Problem to work on:
Repeat the stretch of entries below from the line with "Screen dimensions: 523x980" through the line with "Select the Zoom magnifier tool". Include both ends and add nothing.

Input for this task:
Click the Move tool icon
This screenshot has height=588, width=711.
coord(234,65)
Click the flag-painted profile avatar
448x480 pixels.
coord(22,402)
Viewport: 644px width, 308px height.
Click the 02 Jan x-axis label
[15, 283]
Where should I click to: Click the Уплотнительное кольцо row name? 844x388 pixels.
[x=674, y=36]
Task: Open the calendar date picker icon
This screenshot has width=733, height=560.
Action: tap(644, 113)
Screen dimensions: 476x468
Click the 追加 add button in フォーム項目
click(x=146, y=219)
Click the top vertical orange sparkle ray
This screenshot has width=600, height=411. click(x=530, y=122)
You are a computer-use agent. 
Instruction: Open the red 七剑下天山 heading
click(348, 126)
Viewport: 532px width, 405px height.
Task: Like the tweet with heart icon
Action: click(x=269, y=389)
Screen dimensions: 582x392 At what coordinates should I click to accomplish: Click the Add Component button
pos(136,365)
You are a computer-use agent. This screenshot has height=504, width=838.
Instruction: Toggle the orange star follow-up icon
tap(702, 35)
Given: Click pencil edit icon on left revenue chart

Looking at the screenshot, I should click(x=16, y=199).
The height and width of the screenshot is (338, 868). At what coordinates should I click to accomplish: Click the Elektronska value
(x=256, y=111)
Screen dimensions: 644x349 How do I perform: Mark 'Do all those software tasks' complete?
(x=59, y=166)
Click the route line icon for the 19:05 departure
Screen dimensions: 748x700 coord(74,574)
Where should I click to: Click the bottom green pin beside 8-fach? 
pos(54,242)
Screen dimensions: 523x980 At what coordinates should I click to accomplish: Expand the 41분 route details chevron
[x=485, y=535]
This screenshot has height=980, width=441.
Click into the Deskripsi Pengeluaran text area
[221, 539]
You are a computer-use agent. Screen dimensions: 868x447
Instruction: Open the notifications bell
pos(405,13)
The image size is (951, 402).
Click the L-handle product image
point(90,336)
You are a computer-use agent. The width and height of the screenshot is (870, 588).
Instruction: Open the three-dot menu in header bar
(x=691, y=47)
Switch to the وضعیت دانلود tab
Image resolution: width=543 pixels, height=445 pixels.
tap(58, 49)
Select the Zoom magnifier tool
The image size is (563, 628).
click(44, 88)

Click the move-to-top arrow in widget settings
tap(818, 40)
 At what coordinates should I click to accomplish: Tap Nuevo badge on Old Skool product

Written solution:
Screen dimensions: 523x980 At what coordinates should I click to accomplish: Expand the 41분 route details chevron
[x=485, y=535]
This screenshot has height=980, width=441.
Click into the Deskripsi Pengeluaran text area
[221, 539]
You are a computer-use agent. Screen dimensions: 868x447
Instruction: Open the notifications bell
pos(405,13)
The image size is (951, 402).
Click the L-handle product image
point(90,336)
You are a computer-use agent. The width and height of the screenshot is (870, 588).
Instruction: Open the three-dot menu in header bar
(x=691, y=47)
Switch to the وضعیت دانلود tab
Image resolution: width=543 pixels, height=445 pixels.
tap(58, 49)
Select the Zoom magnifier tool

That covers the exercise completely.